Differences between 1.1 and version 1.2
Log of other versions for file ai05s/ai05-0137-1.txt

--- ai05s/ai05-0137-1.txt	2009/02/13 06:09:31	1.1
+++ ai05s/ai05-0137-1.txt	2009/03/12 05:12:15	1.2
@@ -1,4 +1,4 @@
-!standard A.4.10                                       09-02-12  AI05-0137-1/01
+!standard A.4.10                                       09-03-03  AI05-0137-1/02
 !class Amendment 09-02-12
 !status work item 09-02-12
 !status received 09-02-11
@@ -45,6 +45,12 @@
    subtype Short_Encoding is Encoding_Scheme range UTF_8  .. UTF_16LE;
    subtype Long_Encoding  is Encoding_Scheme range UTF_16 .. UTF_16;
+   BOM_8    : constant String := Character'Val (16#EF#) & Character'Val (16#BB#) & Character'Val (16#BF#);
+   BOM_16BE : constant String := Character'Val (16#FE#) & Character'Val (16#FF#);
+   BOM_16LE : constant String := Character'Val (16#FF#) & Character'Val (16#FE#);
+   BOM_16   : constant Wide_String := (1 => Wide_Character'Val (16#FEFF#));
    function Encode (Item   : in Wide_String;      
                     Scheme : in Short_Encoding := UTF_8)
             return String;
@@ -95,6 +101,15 @@
 to a valid encoding (including overlong encoding for UTF_8). The lower
 bound of the returned string shall be 1.
+For each of the Decode functions whose Scheme parameter is of the
+Short_Encoding subtype, if the Item parameter starts with one of the
+BOM sequences then:
+- If this sequence identifies the same encoding as specified by the
+  Scheme parameter, the sequence is ignored;
+- Otherwise, Encoding_Error is raised
+The Encode functions shall not put BOM sequences in the result.

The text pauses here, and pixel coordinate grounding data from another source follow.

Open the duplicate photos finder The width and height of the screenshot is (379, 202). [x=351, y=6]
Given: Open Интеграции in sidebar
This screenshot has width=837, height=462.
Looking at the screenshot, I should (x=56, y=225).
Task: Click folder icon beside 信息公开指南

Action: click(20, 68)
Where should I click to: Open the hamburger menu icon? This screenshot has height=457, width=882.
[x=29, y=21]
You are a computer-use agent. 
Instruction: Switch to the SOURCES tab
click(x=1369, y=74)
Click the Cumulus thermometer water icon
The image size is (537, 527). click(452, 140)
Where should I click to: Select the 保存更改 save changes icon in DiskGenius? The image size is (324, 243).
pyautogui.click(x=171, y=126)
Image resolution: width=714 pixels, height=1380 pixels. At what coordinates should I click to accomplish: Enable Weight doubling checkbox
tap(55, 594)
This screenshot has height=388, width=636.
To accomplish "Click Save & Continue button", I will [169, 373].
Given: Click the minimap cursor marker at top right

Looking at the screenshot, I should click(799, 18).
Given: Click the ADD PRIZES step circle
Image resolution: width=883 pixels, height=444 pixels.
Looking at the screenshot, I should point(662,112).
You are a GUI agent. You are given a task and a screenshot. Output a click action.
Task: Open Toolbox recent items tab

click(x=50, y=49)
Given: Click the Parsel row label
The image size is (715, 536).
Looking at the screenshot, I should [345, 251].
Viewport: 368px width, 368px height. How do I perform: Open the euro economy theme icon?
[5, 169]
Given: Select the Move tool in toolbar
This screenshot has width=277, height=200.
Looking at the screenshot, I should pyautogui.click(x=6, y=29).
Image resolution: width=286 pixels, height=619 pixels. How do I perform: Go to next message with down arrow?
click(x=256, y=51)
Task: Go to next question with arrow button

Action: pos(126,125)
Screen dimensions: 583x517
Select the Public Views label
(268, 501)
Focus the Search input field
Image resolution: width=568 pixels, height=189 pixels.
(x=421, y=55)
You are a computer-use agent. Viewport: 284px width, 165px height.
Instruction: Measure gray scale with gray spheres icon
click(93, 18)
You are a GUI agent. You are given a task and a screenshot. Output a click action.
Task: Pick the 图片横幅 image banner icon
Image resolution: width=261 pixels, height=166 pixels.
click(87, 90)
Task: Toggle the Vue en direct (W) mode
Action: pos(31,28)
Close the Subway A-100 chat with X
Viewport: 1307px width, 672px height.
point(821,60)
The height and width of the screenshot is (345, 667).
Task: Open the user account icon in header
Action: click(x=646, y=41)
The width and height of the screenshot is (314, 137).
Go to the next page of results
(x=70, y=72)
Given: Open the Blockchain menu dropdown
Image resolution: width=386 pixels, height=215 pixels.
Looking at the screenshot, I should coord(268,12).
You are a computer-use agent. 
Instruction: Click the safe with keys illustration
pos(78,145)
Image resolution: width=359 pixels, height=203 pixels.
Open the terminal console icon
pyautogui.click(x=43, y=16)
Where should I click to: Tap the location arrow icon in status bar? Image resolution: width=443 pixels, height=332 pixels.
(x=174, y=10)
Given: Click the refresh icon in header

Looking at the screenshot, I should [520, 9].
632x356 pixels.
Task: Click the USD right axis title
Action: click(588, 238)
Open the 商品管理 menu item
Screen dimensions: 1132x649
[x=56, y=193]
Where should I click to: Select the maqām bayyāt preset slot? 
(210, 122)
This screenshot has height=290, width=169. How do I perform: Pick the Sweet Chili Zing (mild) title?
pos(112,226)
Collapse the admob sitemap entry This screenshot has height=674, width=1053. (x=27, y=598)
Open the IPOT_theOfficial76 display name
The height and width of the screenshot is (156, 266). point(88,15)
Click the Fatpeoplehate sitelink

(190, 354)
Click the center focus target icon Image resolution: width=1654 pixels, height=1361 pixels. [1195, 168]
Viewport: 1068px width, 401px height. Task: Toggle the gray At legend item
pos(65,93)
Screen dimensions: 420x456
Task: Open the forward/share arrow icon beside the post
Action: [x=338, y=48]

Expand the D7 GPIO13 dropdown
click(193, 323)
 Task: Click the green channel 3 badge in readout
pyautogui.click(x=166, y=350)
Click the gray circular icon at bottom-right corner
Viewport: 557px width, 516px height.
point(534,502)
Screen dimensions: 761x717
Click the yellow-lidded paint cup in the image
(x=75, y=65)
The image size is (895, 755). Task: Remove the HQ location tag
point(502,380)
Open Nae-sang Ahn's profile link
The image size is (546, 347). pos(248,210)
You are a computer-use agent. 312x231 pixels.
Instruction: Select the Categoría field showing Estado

 Implementation permission
 An implementation is allowed to provide additional enumeration
@@ -103,13 +118,116 @@
 belong to the Short_Encoding subtype and literals corresponding to 16
 bits encoding schemes shall belong to the Long_Encoding subtype.
+If a BOM is defined for an implementation defined encoding scheme, a
+corresponding constant shall be added.
+Reminder of the issues:
+A character set is a set of abstract characters. An encoding assigns
+an integer value to each character; this value is called the
+code-point of the character. Normally, a character string should be
+represented as a sequence of code-points; however, it would waste a
+lot of space, since ISO 10646 defines 32 bit code-points. An encoding
+scheme is a representation of a string of characters, using a more
+economical representation. Typically, an encoding scheme uses a suite
+of integer values, where each code-point is represented by one or
+several consecutive values. UTF-8 is an encoding scheme that uses 8
+bit values. In some cases, UTF-8 defines several possible encodings
+for a code-point; in this case, the shortest one should be used; other
+encodings are called overlong encodings. UTF-16 uses 16 bit
+values. UTF-32 uses 32 bit values, which is of little interest since
+nothing is gained compared to UCS-32 (raw encoding).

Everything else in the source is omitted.